Division of Student Development

Interpreting Findings

 

Quantitative vs. Qualitative Research

Assessment work can be conducted using quantitative, qualitative, or mixed methods approaches.

A quantitative methodology attempts to gather data by examining numbers, statistics, and measurements. Quantitative research relies on the comparison between a baseline control group and an experimental group, examining the differences that occur when external variables are introduced into the environment.  Quantitative research is particularly effective for testing previously developed theoretical claims, as well as comparing percentages and frequency rates.  An institution may use quantitative research to examine the rate at which underrepresented groups are persisting to graduation within four years, for example.

A qualitative approach attempts to gather data through the processes of narrative dialogue and naturalistic observation.  Qualitative research relies on assessment of a phenomenon in its natural setting, considering the unique interactions among individuals, time, and place.  Qualitative research is particularly effective for developing new theory grounded in the experiences of individuals.  An institution may utilize qualitative research to examine the root reasons why the rate of persistence to graduation is, for example, higher or lower than the regional average.

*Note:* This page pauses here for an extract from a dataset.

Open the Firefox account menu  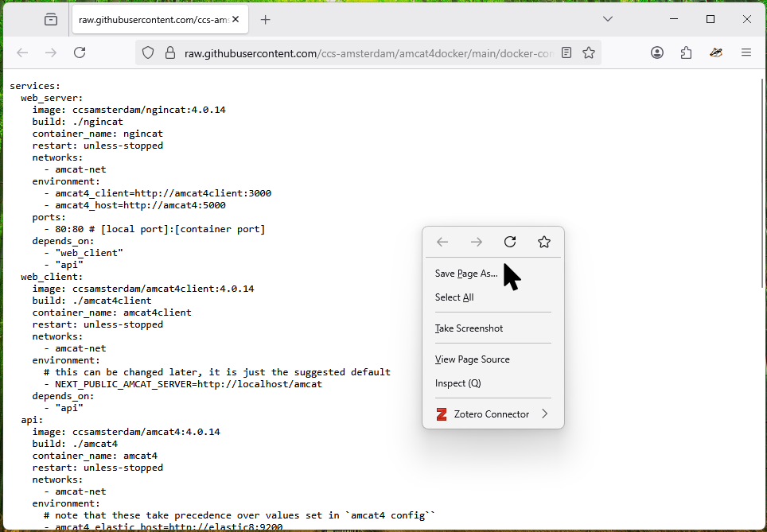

A mixed methods approach utilizes components of both quantitative and qualitative research; this can occur in the data collection process, the data interpretation process, or both.

 

Interpreting Data

Perhaps the most important, yet too often ignored, aspect to assessment is the interpretation of the raw data. Interpretation requires two mindsets: First, what is our data telling us about our students, our faculty and staff, and our institution? What themes, trends, and surprises can be found within the data that has been amassed? Is the institution able to interpret their data in a scholarly fashion that addresses potential biases? Second, what is our data not telling us about our students, our faculty and staff, and our institution? Just as crucial as the ability to recognize trends in a raw data set is the ability to recognize what we have failed to collect or address in our data collection methods.  Assessment is a cyclical, perpetual process; with each data collection, an institution must recognize ways in which the process can be improved in the future.

 

Correlation vs. Causation

To say that two phenomena are somehow correlated to each other is quite distinct from claiming that one phenomenon causes another phenomenon.  A major pitfall of data interpretation is the attribution of causation to a relationship that is, by nature, a correlation.  For example, both ice cream sales and reported boating accidents in Chicago increase in the summer months.  These two statistics are correlated; their frequency moves in the same direction at the same time.  However, there is no causation implicit in this relationship; boating accidents do not cause increased ice cream sales, or vice versa.  They are simply both statistics that increase when the weather is warm.  When working with institutional data in order to assess campus departments, programs, and new initiatives, it is important to keep this distinction between correlation and causation at the forefront of the interpretation process.  An institution must accurately understand the relationships inherent in the data if they are to truly serve their students through data-driven positive change.